◆ **Task requirements**:
From the records below, output exactly the lines running from the line containing "How do I perform: Click into" through the line containing "You are a computer-use agent. Viewport: 1177px", and no others.

◆ **Data supplied**:
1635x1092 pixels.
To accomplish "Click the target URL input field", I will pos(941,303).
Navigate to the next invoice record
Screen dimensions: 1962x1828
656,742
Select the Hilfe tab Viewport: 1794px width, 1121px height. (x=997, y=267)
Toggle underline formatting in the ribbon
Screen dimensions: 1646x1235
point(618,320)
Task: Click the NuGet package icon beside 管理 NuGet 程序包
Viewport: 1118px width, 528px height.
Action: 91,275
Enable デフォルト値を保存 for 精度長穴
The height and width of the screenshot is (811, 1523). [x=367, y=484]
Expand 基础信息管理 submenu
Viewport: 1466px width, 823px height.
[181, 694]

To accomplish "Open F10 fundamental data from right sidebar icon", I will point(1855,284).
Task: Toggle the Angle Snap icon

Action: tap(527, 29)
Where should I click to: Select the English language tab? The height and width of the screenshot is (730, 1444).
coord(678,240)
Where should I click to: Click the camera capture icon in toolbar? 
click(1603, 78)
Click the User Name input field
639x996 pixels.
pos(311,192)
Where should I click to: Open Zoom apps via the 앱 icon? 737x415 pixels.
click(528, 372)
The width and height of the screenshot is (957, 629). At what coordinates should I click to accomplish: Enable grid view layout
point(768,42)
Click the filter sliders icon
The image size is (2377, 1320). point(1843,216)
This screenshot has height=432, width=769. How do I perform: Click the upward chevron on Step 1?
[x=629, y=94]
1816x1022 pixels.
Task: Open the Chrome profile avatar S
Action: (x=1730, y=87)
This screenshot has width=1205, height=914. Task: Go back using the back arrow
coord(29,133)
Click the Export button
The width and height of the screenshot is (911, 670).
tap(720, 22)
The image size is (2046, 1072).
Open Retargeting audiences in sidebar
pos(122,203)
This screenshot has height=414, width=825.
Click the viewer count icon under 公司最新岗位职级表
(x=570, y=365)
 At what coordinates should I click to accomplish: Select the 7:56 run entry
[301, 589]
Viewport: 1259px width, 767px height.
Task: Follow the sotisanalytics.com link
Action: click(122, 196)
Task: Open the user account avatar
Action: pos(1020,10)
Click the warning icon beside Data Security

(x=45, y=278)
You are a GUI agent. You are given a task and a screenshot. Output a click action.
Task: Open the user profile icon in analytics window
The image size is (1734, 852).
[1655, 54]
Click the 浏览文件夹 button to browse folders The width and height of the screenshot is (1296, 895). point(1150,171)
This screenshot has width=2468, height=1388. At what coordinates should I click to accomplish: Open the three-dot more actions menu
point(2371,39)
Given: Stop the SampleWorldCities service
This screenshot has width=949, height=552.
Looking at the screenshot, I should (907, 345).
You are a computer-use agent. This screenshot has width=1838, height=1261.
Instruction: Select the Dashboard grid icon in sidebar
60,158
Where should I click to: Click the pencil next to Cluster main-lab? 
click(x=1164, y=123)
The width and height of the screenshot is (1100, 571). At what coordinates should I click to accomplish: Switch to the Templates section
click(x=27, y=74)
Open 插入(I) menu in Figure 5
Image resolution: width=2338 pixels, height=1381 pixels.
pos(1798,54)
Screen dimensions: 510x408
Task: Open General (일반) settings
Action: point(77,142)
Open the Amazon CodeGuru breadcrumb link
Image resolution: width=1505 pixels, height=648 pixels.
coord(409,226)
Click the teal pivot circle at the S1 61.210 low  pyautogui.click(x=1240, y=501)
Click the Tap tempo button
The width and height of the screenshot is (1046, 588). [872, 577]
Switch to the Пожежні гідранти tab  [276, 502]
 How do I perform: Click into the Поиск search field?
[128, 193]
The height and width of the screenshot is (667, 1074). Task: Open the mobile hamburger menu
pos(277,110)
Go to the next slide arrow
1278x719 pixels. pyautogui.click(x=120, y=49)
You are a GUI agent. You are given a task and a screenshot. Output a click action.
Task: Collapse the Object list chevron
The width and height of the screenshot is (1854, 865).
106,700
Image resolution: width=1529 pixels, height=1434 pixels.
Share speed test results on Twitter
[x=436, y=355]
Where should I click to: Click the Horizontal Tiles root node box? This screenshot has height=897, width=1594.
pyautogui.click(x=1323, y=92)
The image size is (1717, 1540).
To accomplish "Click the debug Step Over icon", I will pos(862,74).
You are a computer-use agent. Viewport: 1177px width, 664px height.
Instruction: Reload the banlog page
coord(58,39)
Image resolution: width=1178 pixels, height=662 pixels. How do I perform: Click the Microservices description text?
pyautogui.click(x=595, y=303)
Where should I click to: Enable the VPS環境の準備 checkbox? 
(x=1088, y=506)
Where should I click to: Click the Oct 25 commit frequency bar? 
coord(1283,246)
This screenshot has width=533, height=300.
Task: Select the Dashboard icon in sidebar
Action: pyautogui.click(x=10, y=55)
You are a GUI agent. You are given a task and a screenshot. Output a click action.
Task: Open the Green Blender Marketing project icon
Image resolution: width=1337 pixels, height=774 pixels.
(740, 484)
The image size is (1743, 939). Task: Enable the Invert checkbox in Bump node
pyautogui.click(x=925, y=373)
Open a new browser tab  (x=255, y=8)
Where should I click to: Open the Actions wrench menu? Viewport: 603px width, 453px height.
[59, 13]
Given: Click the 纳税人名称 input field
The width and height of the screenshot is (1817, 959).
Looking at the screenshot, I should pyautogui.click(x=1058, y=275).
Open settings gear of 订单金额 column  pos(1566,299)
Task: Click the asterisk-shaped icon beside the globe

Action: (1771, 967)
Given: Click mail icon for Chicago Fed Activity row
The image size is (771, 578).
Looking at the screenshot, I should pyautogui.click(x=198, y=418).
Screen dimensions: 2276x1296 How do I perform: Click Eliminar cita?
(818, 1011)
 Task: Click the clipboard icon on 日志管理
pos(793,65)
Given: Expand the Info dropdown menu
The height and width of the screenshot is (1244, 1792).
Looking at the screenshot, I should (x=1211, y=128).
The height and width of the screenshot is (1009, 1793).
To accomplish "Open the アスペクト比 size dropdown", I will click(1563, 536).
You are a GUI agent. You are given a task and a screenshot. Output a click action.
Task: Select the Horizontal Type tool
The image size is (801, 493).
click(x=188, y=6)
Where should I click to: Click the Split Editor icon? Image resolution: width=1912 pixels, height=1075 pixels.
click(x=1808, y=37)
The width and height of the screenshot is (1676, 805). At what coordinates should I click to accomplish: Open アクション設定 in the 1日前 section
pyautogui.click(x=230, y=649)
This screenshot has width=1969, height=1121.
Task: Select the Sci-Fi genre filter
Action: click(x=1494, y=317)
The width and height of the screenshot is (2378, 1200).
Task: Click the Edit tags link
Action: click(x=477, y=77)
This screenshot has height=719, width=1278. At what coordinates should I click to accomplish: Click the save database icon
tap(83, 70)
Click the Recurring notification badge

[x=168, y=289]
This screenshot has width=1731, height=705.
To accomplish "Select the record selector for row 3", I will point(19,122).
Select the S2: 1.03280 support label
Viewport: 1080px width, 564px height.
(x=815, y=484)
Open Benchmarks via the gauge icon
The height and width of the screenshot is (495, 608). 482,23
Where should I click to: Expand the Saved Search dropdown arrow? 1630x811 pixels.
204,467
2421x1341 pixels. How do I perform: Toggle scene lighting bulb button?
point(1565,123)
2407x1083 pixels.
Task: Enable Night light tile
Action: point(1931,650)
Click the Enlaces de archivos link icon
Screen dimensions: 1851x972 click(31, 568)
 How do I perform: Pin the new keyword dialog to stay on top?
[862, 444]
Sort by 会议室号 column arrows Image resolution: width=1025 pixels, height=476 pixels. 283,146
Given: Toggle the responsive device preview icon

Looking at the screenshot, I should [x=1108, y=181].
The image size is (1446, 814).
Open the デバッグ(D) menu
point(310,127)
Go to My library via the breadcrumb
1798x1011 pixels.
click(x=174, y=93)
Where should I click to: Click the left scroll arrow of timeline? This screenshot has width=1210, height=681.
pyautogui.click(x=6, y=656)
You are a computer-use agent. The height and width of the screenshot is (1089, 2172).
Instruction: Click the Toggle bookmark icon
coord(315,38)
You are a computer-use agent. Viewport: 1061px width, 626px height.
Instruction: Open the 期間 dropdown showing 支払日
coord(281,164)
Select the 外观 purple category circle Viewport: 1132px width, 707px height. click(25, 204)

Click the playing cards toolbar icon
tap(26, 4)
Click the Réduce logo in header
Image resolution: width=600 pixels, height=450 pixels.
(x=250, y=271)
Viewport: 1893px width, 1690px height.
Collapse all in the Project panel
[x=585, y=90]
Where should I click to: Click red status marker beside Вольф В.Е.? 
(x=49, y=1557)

◆ **Task output**:
 How do I perform: Click into the Поиск search field?
[128, 193]
The height and width of the screenshot is (667, 1074). Task: Open the mobile hamburger menu
pos(277,110)
Go to the next slide arrow
1278x719 pixels. pyautogui.click(x=120, y=49)
You are a GUI agent. You are given a task and a screenshot. Output a click action.
Task: Collapse the Object list chevron
The width and height of the screenshot is (1854, 865).
106,700
Image resolution: width=1529 pixels, height=1434 pixels.
Share speed test results on Twitter
[x=436, y=355]
Where should I click to: Click the Horizontal Tiles root node box? This screenshot has height=897, width=1594.
pyautogui.click(x=1323, y=92)
The image size is (1717, 1540).
To accomplish "Click the debug Step Over icon", I will pos(862,74).
You are a computer-use agent. Viewport: 1177px width, 664px height.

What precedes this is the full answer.